- Born: United States
- Occupation: Talk radio host

= Kevin Miller (radio host) =

Kevin Miller is a conservative American talk radio host and political pundit who has been featured on various national news programs, including The Today Show, Leeza Gibbons, CNN, and MSNBC. Miller has also been featured in The Washington Post and The Baltimore Sun.

After graduating in 1993 with a degree in secondary education from the University of Akron, Miller taught social studies in the Akron public school system.

== Radio experience ==

Miller's first radio job was in Nashua, New Hampshire where he hosted "Miller in the Morning," a frequent stop for presidential candidates during the 1996 campaign. It was here that Pat Buchanan dubbed Miller as "the Pat Buchanan of New Hampshire." He was featured in the first issue of George magazine, founded by John F. Kennedy Jr.

Miller's success in New Hampshire captured the interest of management at Huntsville, Alabama's WVNN, who hired Miller to fill their afternoon slot. From there, Miller went on to WERC in Birmingham, Alabama where he hosted a show and served as program director. In Birmingham, Miller received national media attention for his coverage of the Shirley Henson road rage incident and the 16th Street Baptist Church bombing trials.

From 2003 to 2006, Miller was on the air at WPTF in Raleigh, North Carolina. His morning radio program covered the controversy surrounding the men's lacrosse team at Duke University over in Durham and he was a frequent guest of Headline News' Nancy Grace program early on during the investigative process. Miller has been a frequent guest on Hardball with Chris Matthews and the Nancy Grace Show on Headline News.

Miller later moved “Miller in the Morning” to SuperTalk 99.7 WTN in Nashville, Tennessee, from August 2006 to March 2007. Miller was a host on Pittsburgh's Newsradio 1020 KDKA from 12pm-3pm until January 2009.

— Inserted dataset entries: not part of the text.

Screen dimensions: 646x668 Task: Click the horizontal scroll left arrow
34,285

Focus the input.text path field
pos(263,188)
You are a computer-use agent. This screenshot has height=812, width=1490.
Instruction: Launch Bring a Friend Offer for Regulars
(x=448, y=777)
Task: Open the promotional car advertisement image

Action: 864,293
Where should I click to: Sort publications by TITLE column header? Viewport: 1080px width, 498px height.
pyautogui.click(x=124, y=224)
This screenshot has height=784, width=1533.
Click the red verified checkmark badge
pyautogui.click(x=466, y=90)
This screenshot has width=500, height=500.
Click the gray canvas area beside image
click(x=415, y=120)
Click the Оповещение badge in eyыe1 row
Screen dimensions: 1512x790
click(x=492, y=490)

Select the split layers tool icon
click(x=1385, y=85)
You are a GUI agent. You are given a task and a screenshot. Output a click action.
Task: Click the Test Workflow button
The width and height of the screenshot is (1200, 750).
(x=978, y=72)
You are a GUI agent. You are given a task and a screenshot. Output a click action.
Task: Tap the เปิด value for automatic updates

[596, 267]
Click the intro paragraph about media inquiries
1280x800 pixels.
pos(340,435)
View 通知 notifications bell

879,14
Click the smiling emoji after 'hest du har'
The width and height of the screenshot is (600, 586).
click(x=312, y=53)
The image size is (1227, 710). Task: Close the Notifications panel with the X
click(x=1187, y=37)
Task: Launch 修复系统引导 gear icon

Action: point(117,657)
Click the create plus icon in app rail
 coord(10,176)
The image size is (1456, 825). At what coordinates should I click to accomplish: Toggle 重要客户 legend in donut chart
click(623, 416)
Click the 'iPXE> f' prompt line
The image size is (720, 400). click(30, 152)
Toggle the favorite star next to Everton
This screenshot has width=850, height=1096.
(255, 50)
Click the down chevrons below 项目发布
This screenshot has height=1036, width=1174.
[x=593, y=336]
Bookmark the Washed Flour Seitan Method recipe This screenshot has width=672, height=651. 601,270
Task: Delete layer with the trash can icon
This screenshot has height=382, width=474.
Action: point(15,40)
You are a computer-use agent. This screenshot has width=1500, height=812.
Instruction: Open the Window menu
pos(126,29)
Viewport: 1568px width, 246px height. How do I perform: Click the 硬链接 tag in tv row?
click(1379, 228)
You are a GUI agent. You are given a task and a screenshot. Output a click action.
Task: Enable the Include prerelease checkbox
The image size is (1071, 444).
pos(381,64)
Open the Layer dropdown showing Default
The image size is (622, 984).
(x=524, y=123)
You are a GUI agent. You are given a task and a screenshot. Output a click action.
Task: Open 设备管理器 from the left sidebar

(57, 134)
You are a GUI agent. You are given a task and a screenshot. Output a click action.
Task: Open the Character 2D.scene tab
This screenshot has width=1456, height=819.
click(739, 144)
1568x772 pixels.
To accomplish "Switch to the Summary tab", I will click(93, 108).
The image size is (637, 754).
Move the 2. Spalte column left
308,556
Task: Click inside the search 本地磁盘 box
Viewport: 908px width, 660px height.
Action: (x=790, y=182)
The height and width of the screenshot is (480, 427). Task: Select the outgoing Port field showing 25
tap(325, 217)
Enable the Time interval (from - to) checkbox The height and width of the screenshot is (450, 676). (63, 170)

In September 2009, Miller's show moved to 580 KIDO in Boise, Idaho where he is the host of the morning show from 5am-9am. In 2014, Miller was named the Medium Market Personality of the Year by the National Association of Broadcasters. While working at KIDO TalkRadio, Miller has taken his show to Iraq to support the deployment of Idaho Army National Guardsmen. He hand delivered over 2,000 handwritten letters from the Treasure Valley to Camp Victory. This was the host’s second trip to the Middle East in support of the troops. Upon returning from Iraq, he walked from Hailey, Idaho to Boise in seven days to raise awareness for veterans.